This video was filmed from my mother's kitchen at the crack of dawn without the benefit of coffee or extended sleep for Tino. We're lucky to have Tino with us on this Thanksgiving so we can remember the original American experience- the experience of being an immigrant, coming to a new land, becoming part of a multicultural nation.
For some of us, it happened to our parents or grandparents- we've only know it as a distant story, a narrative the older folks repeat and the younger ones ignore. We feel that being born here entitles us to greatness which we have neither earned nor deserved. And we frown on those struggling to begin a life here in the US amid the squalor of strict immigration quotas and a law that punishes, rather than protects, human life and dignity.
For me, I was brought to the US at the tender age of 3 and moved from "illegal alien" to "legal alien" and finally "naturalized" (oh the "immigration" language still disgusts me) at the age of 13. For most Americans, that means I am allowed to celebrate Thanksgiving. I am grateful for that.

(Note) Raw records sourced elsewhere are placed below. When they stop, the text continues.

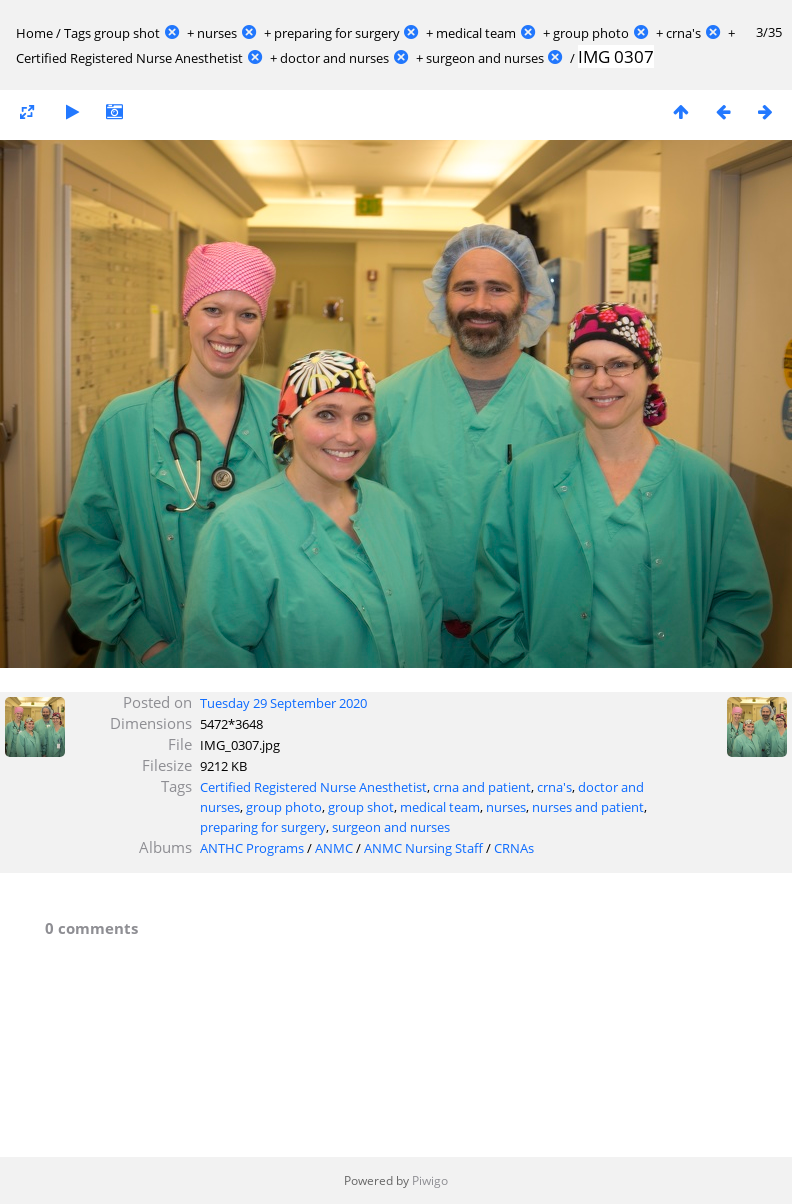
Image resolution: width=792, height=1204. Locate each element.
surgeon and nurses (485, 58)
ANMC (334, 848)
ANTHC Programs (252, 848)
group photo (591, 33)
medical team (476, 33)
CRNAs (514, 848)
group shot (127, 33)
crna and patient (482, 787)
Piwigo (430, 1180)
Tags (77, 33)
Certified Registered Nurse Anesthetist (129, 58)
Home (34, 33)
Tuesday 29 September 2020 (283, 703)
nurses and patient (588, 807)
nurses (217, 33)
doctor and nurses (334, 58)
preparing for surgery (337, 33)
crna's (683, 33)
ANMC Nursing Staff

As you sit down to feast with family and friends today, remember that the humility of gratitude assumes that you are not deserving or worthy of the blessings and good fortune in your life. Humility is the core of gratitude. You don't deserve your family, your feast, your health, your hair, or even your life.
When you find yourself thinking that the thing which really bothers you about illegal immigrants is that they are breaking the law, remind yourself of how many times you have broken the law. How many times you've climbed into a car to drive after drinking two beers (hey, that's the law). How many times, how many ways. Be honest- it's not your respect and love for legality but rather the failure of empathy and courage to take priority in your heart and mind that makes it easy to think all those immigrants should just go back to where they came from.

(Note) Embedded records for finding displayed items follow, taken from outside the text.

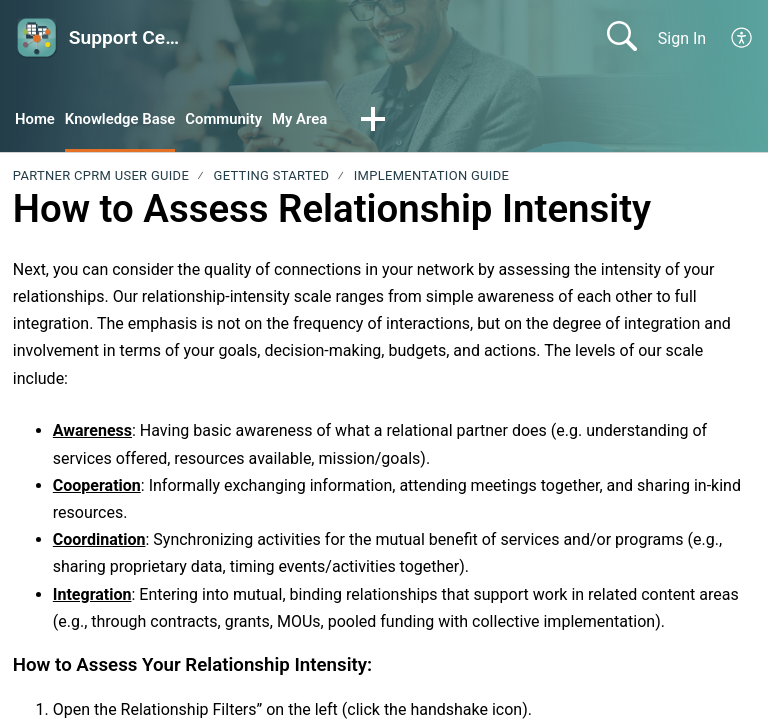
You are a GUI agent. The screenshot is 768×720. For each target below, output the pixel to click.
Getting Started (272, 177)
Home (36, 120)
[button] (742, 38)
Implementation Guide (431, 177)
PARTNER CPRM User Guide (101, 177)
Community (238, 120)
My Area (318, 120)
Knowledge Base (127, 120)
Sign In (682, 38)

Then remember American history. Then remember how many times good people broke "the law" which maintained segregation and slavery in our history. Remember how conscientious objectors helped preserve religious freedom and honor the moral decision of others to refuse to kill. So much of what you love, so much of the freedom you live in this country, is a gift from those who broke unjust laws.

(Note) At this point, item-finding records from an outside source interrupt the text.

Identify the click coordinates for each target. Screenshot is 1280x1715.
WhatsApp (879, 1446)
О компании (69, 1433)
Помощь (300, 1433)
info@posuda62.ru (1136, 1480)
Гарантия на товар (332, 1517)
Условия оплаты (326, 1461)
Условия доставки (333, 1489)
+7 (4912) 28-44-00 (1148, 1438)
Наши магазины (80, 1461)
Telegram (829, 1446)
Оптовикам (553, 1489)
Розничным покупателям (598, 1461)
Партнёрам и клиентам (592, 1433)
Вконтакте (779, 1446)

Imagine how pathetic our United States would be if we were forced by law to kill whenever the politicians in DC deemed it necessary. If women still could not vote (as originally envisioned in our land of free). If individuals were still held as property, as slaves, on the basis of their skin color. Maybe our America is as good and fine and free as those individuals who spoke truth to power and willingly stood for a freedom extended to all people, as opposed to the "deserving" few.
So here's a thanks to our forefathers- not the dudes on the dollar bills- the real Americans who fought to turn another unfree country into the freer one we inhabit today. And here's a thanks to all the immigrants still struggling and trying and demonstrating to remind us that freedom is bigger than our landscaping projects and DVR setups. And the biggest thanks of all to Christ, who breaks our hearts and allows us to see all the fossils of hate, all the hardened self-righteousness, all the logic and rationalizations, which keep his Spirit far from our hearts.